**PROBLEM REQUIREMENTS:** Copy the part that opens with the line containing "Viewport: 643px width, 816px" and closes with the line containing "The image size is (900, 433). [x=94, y=272]", changing "counterclockwise" to "clockwise" and leaving everything else untouched.

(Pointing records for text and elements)
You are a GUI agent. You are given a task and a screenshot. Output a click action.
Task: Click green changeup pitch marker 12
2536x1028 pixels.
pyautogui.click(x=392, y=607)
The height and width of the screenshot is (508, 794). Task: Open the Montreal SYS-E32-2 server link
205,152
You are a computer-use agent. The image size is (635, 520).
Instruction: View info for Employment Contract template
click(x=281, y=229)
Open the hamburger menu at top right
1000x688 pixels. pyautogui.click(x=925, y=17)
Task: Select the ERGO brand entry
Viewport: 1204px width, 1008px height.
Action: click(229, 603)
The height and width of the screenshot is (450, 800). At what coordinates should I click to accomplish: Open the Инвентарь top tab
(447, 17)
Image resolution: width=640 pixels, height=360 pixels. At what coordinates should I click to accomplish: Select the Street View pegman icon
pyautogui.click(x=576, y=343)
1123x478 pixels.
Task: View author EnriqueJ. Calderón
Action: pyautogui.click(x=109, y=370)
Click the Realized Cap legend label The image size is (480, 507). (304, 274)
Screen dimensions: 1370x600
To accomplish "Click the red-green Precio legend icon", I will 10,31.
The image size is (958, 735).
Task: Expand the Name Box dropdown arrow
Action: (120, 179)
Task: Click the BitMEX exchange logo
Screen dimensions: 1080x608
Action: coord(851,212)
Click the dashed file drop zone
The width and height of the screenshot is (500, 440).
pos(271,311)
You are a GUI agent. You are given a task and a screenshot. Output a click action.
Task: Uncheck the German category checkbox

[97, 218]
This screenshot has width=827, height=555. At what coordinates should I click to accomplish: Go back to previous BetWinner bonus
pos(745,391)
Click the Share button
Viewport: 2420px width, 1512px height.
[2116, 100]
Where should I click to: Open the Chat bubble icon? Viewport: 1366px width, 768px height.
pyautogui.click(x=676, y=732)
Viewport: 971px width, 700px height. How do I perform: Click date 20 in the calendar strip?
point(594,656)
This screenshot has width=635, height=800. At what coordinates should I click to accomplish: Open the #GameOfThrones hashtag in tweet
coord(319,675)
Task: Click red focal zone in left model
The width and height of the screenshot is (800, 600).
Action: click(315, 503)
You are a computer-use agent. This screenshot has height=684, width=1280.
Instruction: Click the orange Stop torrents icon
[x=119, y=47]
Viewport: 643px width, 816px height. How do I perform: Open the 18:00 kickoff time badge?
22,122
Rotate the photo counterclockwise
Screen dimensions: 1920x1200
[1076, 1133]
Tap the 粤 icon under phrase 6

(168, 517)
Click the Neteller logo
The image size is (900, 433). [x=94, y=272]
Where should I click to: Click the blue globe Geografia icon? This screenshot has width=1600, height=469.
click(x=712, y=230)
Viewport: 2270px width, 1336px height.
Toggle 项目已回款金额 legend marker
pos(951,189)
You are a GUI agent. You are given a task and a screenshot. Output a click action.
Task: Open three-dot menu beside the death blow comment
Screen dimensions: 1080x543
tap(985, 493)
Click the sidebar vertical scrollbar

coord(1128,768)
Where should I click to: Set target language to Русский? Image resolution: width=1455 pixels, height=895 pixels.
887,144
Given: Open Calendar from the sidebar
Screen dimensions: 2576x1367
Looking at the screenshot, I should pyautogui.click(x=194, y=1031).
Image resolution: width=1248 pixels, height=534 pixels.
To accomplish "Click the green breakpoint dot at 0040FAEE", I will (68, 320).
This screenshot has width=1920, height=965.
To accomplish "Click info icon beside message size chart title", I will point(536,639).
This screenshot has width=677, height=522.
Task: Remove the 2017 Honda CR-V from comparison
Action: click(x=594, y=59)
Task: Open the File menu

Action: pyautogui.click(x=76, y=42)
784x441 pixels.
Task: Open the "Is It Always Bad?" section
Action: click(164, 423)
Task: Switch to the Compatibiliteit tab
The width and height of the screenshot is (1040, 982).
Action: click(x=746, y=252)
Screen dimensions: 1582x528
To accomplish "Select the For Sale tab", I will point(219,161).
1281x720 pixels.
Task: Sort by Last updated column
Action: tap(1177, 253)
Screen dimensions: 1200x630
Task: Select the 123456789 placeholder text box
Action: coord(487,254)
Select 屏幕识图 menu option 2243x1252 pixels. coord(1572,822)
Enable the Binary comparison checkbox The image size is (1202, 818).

**ANSWER:**
Viewport: 643px width, 816px height. How do I perform: Open the 18:00 kickoff time badge?
22,122
Rotate the photo clockwise
Screen dimensions: 1920x1200
[1076, 1133]
Tap the 粤 icon under phrase 6

(168, 517)
Click the Neteller logo
The image size is (900, 433). [x=94, y=272]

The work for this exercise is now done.